Au Moyen Age, la roue sera un symbole souvent repris avec plusieurs sens dont
celui de la représentation solaire : la Nouvelle lumière christique.
[5]
Symbole à la fois céleste et solaire : pour de nombreuses religions, il
représente les états spirituels supérieurs. Pour les Chrétiens, il sera le
monde des anges et il sera le symbole de l’apôtre Jean, l’Evangéliste
transmettant « la Parole, lumière des hommes »
[6]
De torche ou d’une lampe probablement.
[7]
C’est la variante privilégiée par l’archéologue Jean Charmasson. Elle se serait
trouvée à l’extérieur et devant le temple dédié à Jupiter.
[8]
Comme le Jupiter Verospi se trouvant au Vatican : le dieu est assis
sur un aigle et tient la foudre d’une main.
[9]
« Jupiter, car c’est toi qui assures
les droits des hôtes… » (Enéide, I, v. 731)
[10]
Et dont quelques éléments ont été intégrés et renouvelés par le christianisme.
[11]
Le cippe est une colonne.
[12]
Celles-ci ont été réutilisées à plusieurs reprises jusqu’au IXe siècle.
[13]
720 habitants.
[14]
Ils sont exposés aux intempéries, aux véhicules mal parqués et aux actes de
vandalisme.
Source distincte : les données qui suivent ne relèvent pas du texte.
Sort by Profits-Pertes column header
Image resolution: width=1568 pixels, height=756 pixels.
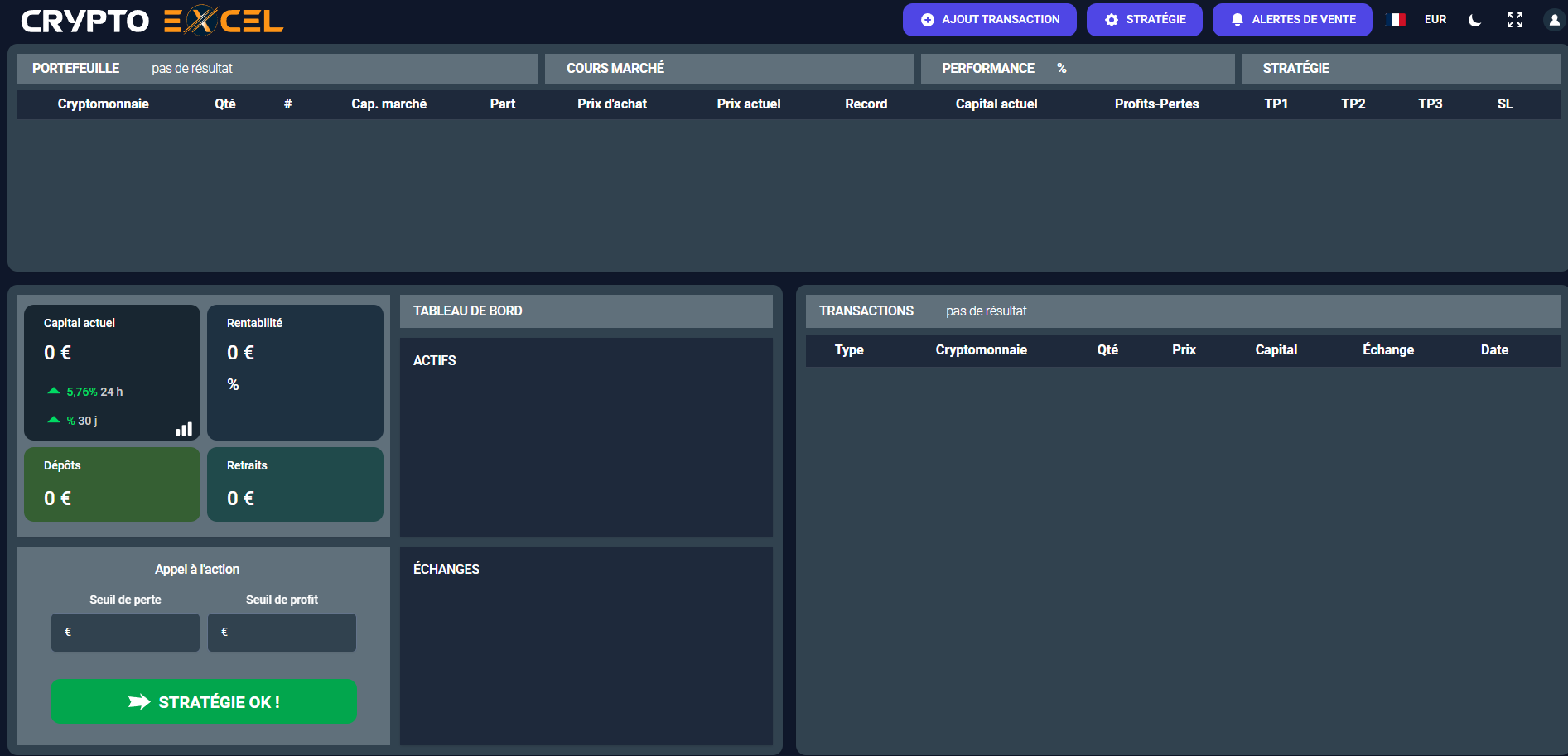pos(1156,104)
Ils mériteraient une meilleure protection.
[15]
Celle proche du chœur, du côté de l’actuelle chapelle de la Vierge.
[16]
Consulter son étude dans les Cahiers du Gard Rhodanien n° 57, 1996, p.
3-23. Il traite aussi de l’orante dont il sera fait mention ultérieurement.
[17]
C’est-à-dire ne comportant pas d’inscription.
[18]
J’imagine que, si cela avait été un évêque, son nom serait resté à la
postérité !
[19]
Historien local (il a desservi la paroisse dans les années 1930) qui a fait
état des connaissances de son temps : il a eu le mérite d’initier des
recherches historiques qu’il convient de faire progresser !
[20]
Et je remercie toute personne qui pourrait me fournir des éléments pour
l’identifier.
[21]
Et dont la création est romaine selon Jean Charmasson.
[22]
Corpus, t.XII, n° 2735 ; Histoire générale du Languedoc, t. XV, p. 1010,
n° 1597.
[23]
A la vue de ce nom, comment ne pas se rappeler le célèbre récit de Quo
vadis ? Marcus Vinicius est le nom du héros de ce roman, écrit par le
Polonais Henryk Sienkiewicz, prix Nobel de littérature en 1905.
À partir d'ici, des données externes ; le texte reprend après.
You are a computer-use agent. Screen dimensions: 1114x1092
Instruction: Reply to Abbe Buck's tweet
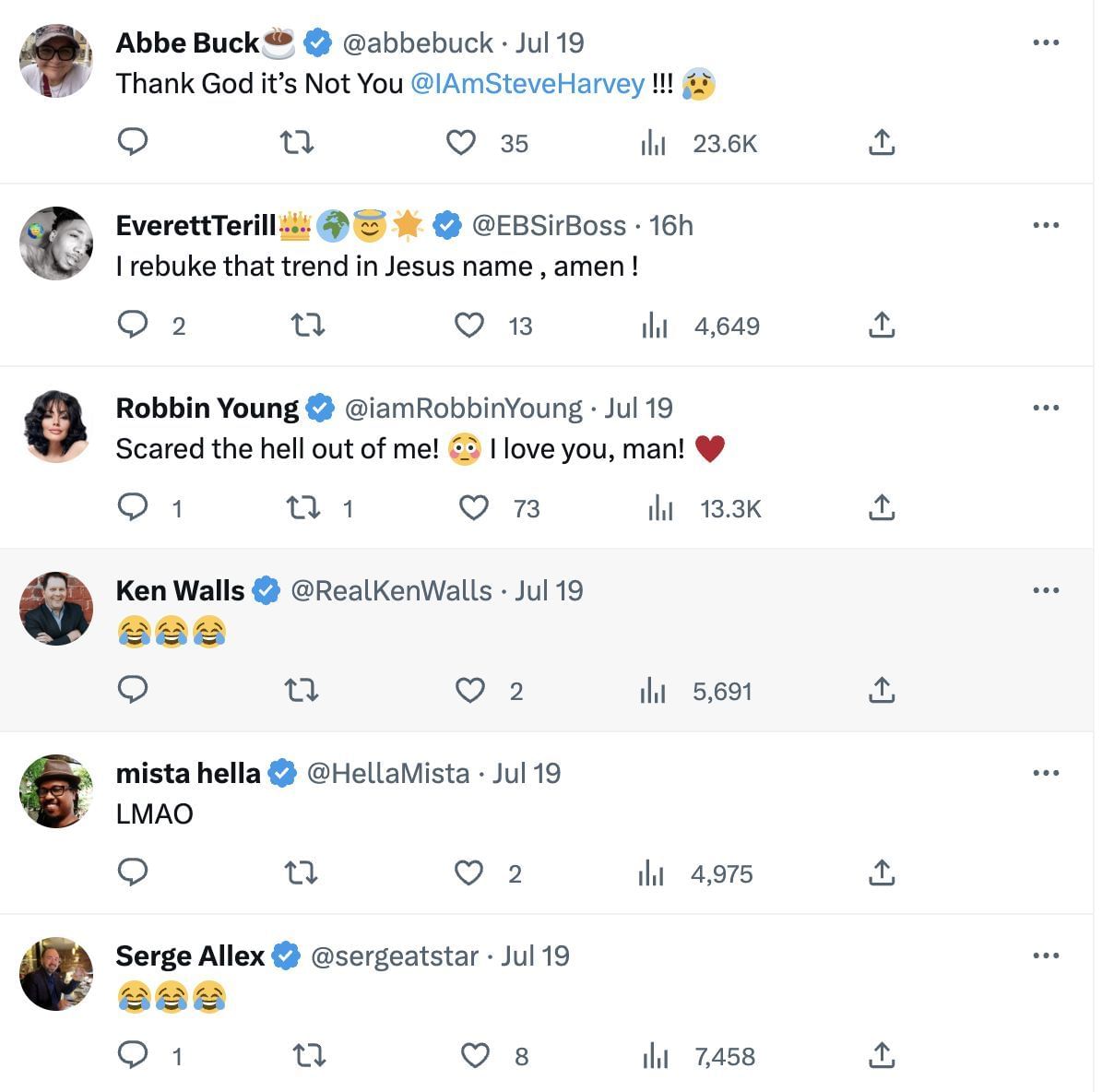click(x=133, y=142)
Dans le film célèbre du même nom, il est incarné par Robert Taylor. Personne
n’oublie la scène finale où Lygie part avec Marcus, loin de Rome, en compagnie
du jeune Nazaire qui avait été le compagnon de Saint Pierre…Qu’il serait
tentant de les faire venir à Saint-Gervais !
[24]
Toue personne pouvant permettre sa redécouverte est invitée à le faire. Nous
voudrions en faire au moins un moulage.
[25]
Qui ont beaucoup œuvré pour la vie sociale de la commune : soins médicaux,
enseignement gratuit.
[26]
1 Timothée 2.8 : Ainsi donc je veux que les hommes prient en tout lieu,
élevant vers le ciel des mains pieuses, sans colère, ni dispute.